节选原文
POJ 1837 Balance(01背包)

Description

Gigel has a strange "balance" and he wants to poise it. Actually, the device is different from any other ordinary balance.
It orders two arms of negligible weight and each arm's length is 15. Some hooks are attached to these arms and Gigel wants to hang up some weights from his collection of G weights (1 <= G <= 20) knowing that these weights have distinct values in the range 1..25. Gigel may droop any weight of any hook but he is forced to use all the weights.
Finally, Gigel managed to balance the device using the experience he gained at the National Olympiad in Informatics. Now he would like to know in how many ways the device can be balanced.

Knowing the repartition of the hooks and the set of the weights write a program that calculates the number of possibilities to balance the device.
It is guaranteed that will exist at least one solution for each test case at the evaluation.

Input

The input has the following structure:
• the first line contains the number C (2 <= C <= 20) and the number G (2 <= G <= 20);
• the next line contains C integer numbers (these numbers are also distinct and sorted in ascending order) in the range -15..15 representing the repartition of the hooks; each number represents the position relative to the center of the balance on the X axis (when no weights are attached the device is balanced and lined up to the X axis; the absolute value of the distances represents the distance between the hook and the balance center and the sign of the numbers determines the arm of the balance to which the hook is attached: '-' for the left arm and '+' for the right arm);
• on the next line there are G natural, distinct and sorted in ascending order numbers in the range 1..25 representing the weights' values.

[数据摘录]
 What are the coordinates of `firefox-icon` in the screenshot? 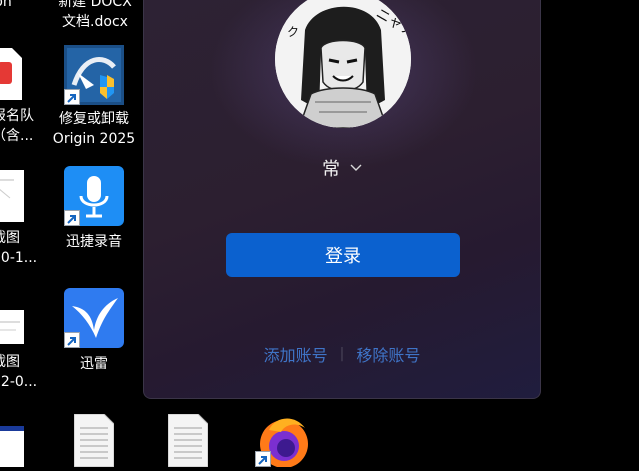 It's located at (283, 440).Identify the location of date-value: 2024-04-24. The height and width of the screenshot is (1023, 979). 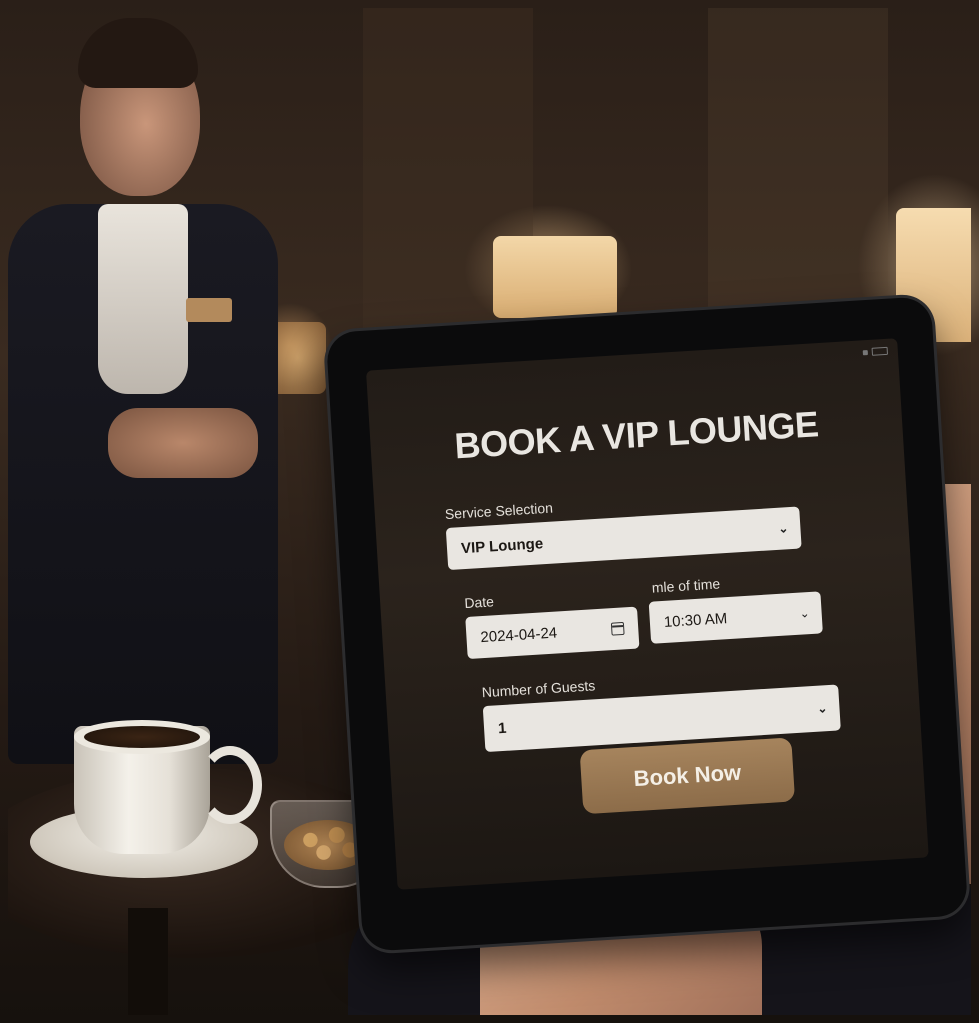
(518, 635).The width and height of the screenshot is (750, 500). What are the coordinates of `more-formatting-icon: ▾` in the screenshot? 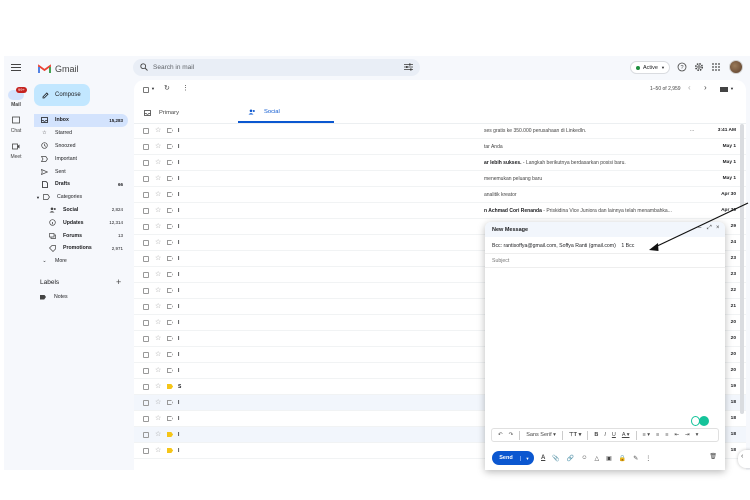 It's located at (698, 435).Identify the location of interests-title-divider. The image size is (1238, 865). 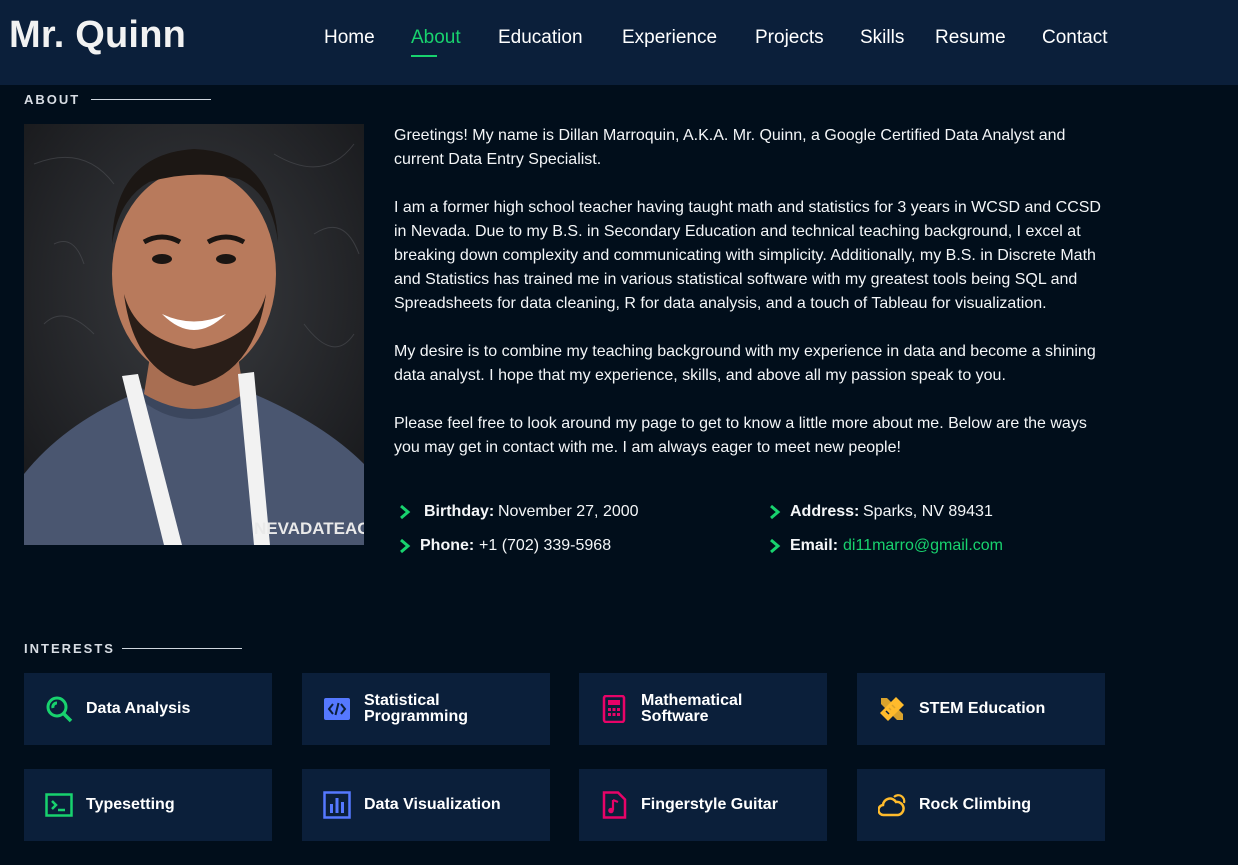
(182, 648).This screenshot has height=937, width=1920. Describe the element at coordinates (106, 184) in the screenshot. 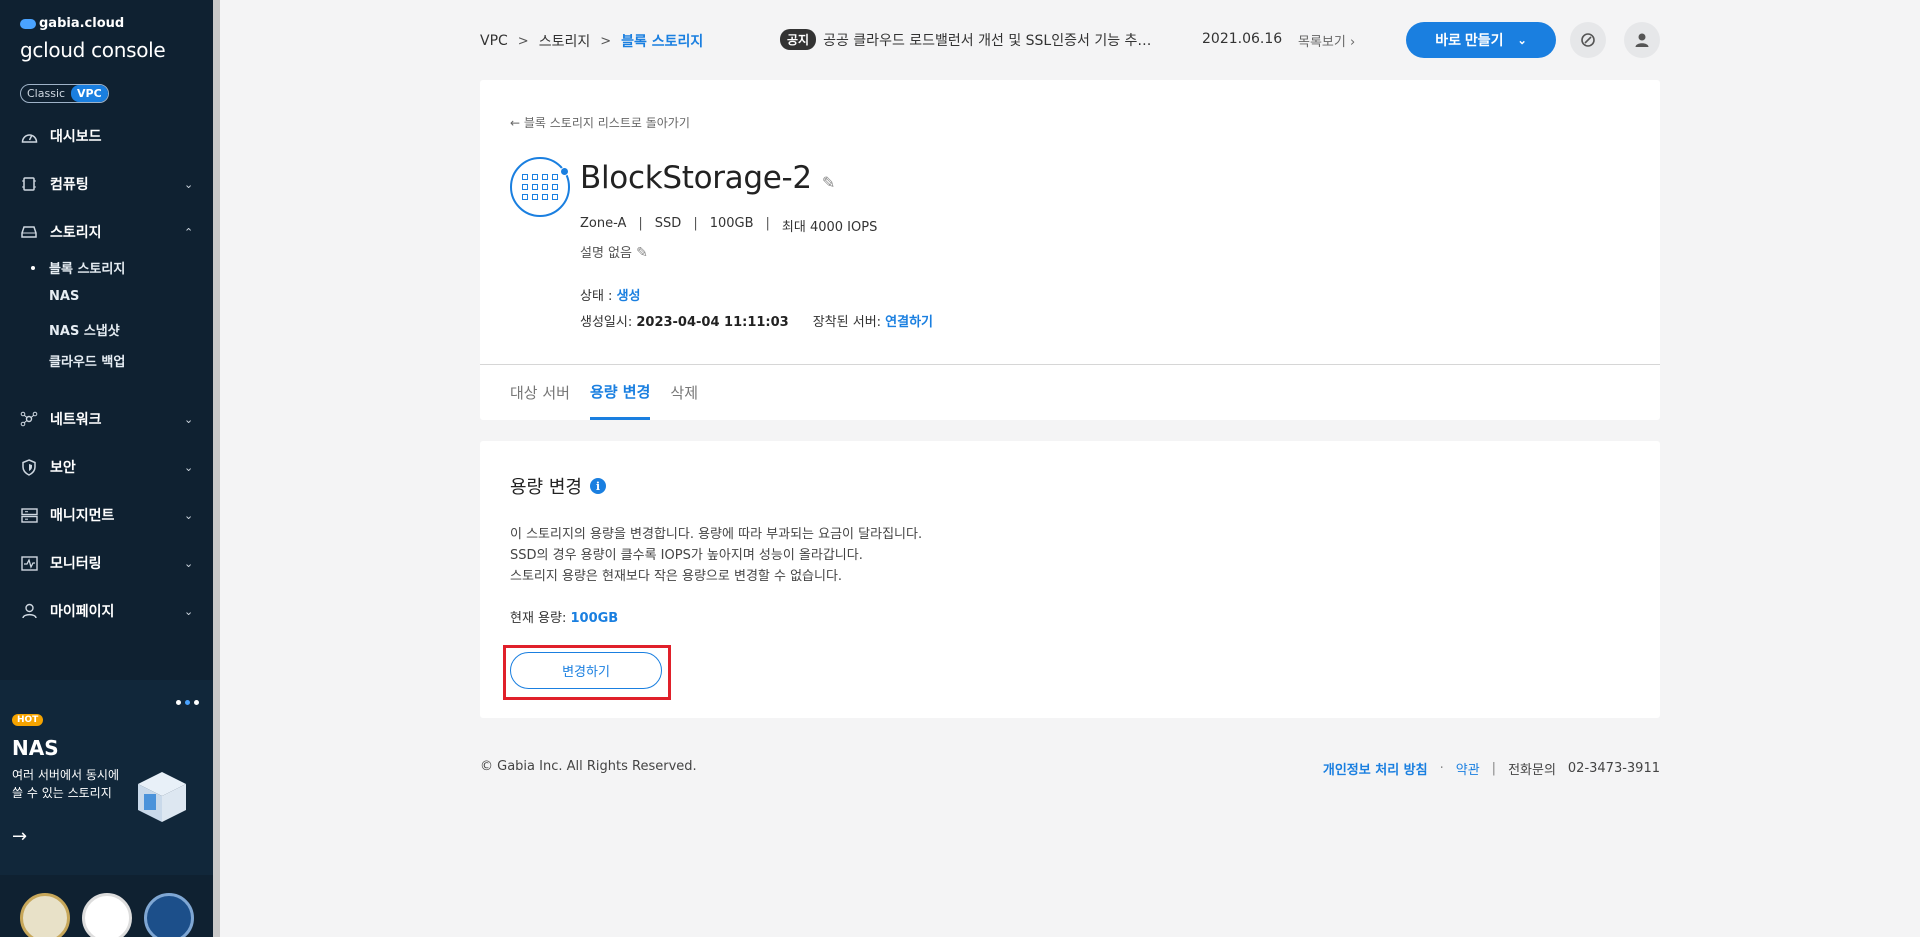

I see `sidebar-item-computing: 컴퓨팅 ⌄` at that location.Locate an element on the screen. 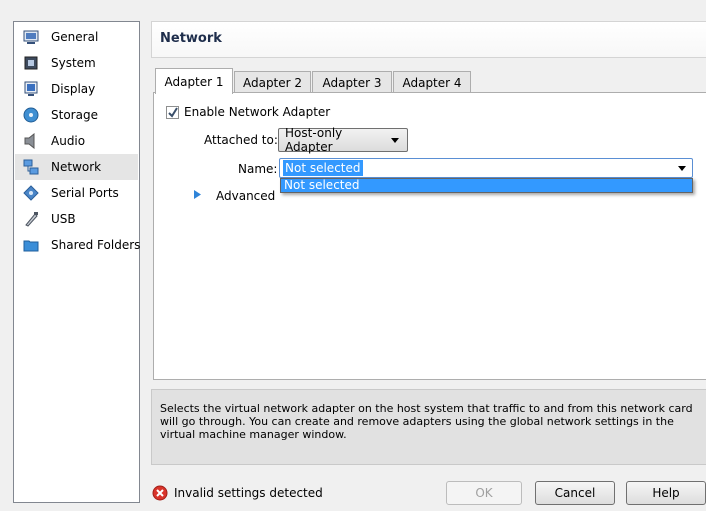 The width and height of the screenshot is (706, 511). audio-icon is located at coordinates (30, 141).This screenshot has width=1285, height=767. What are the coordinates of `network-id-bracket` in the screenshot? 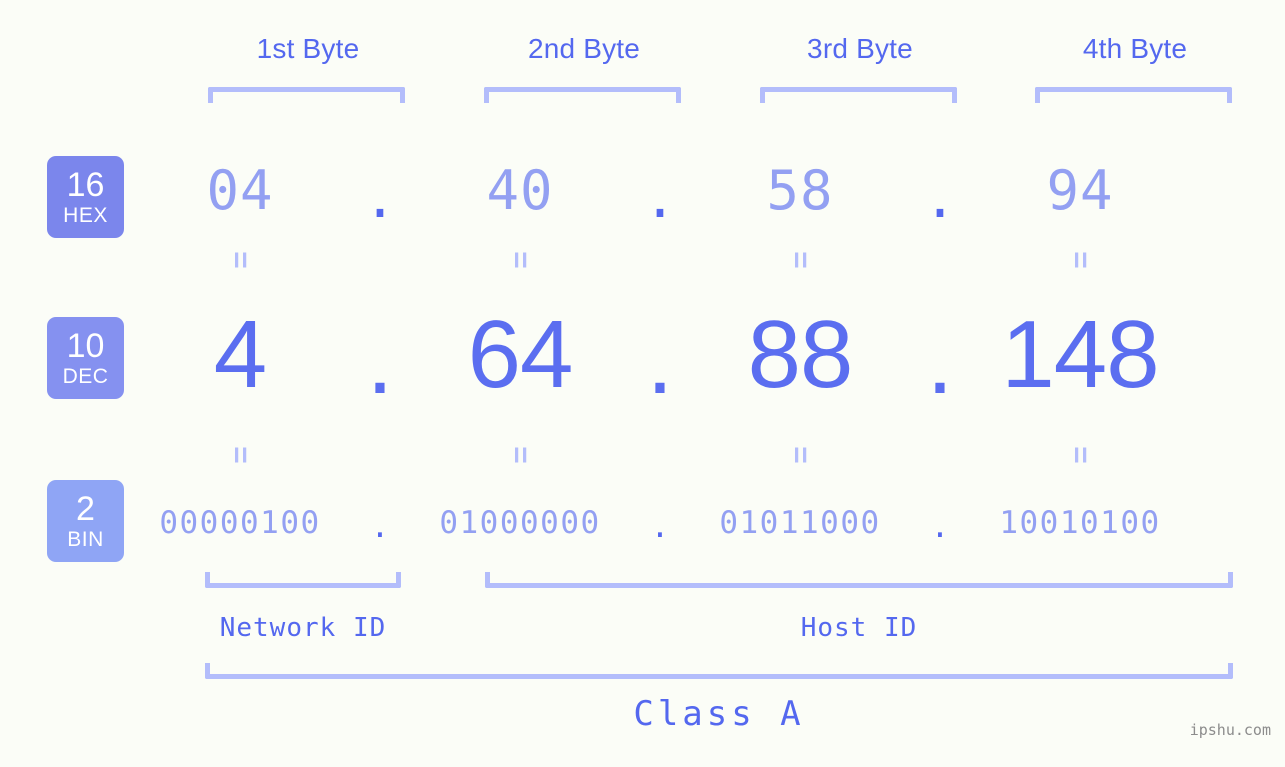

任务要求
a) 根据 POJ 1837 题目描述，这个天平每条臂的长度是多少？
b) 判断以下说法是否符合 POJ 1837 题目描述：(i) Gigel 可以只使用其中一部分砝码；(ii) 挂钩位置数值前的负号表示挂钩位于左臂；(iii) 各个砝码的数值可以相同。
c) 从 POJ 1837 题目描述的最后一句之后接着往下写。

任务答案
a) 每条臂的长度是 15。

b)
(i) 否："he is forced to use all the weights"
(ii) 是："'-' for the left arm"
(iii) 否："these weights have distinct values in the range 1..25"

c)
Output

The output contains the number M representing the number of possibilities to poise the balance.

Sample Input

2 4	
-2 3 
3 4 5 8

Sample Output

2

题目大意：若干个钩子，和若干个砝码，问为了使天平平衡有多少种挂法。

仔细分析一下会发现是一个01背包问题，当前是否要把砝码放到钩子上的问题。若使天平平衡需要两边的力距相等(力臂=重量 *臂长 = w[i]*c[k])，另dp[i][j]，表示在挂上前i个物品，达到j状态的方法数。

由于距离c[i]的范围是-15~15，钩码重量的范围是1~25，钩码数量最大是20

因此最极端的平衡度是所有物体都挂在最远端，因此平衡度最大值为d=15*20*25=7500,避免负数下标的问题需要乘以原来数值的二倍。 所以力距的范围是0~150000.使使得数组开为 dp[1~20][0~15000]，则当j=7500时天枰为平衡状态.

故可以推出转移方程：dp[i][j+w[i]*c[k] ]+=dp[i-1][j].

#include<iostream>
#include<algorithm>
#include<cstdio>
#include<cstring>
#include<cmath>
#define LL long long
#define inf 0x3f3f3f3f
using namespace std;
int dp[30][20010];
int c[20000],w[100];
int main()
{
    int  n,m,x,k,i,j,g;
    while(~scanf("%d%d",&g,&n))
    {
        memset(dp,0,sizeof(dp));
        for(i=1;i<=g;i++)
            scanf("%d",&c[i]);
        for(i=1;i<=n;i++)
            scanf("%d",&w[i]);
        dp[0][7500]=1;
        for(i=1;i<=n;i++)
        {
            for(j=0;j<=15000;j++)
            {
                if(dp[i-1][j])
                for(k=g;k>=1;k--)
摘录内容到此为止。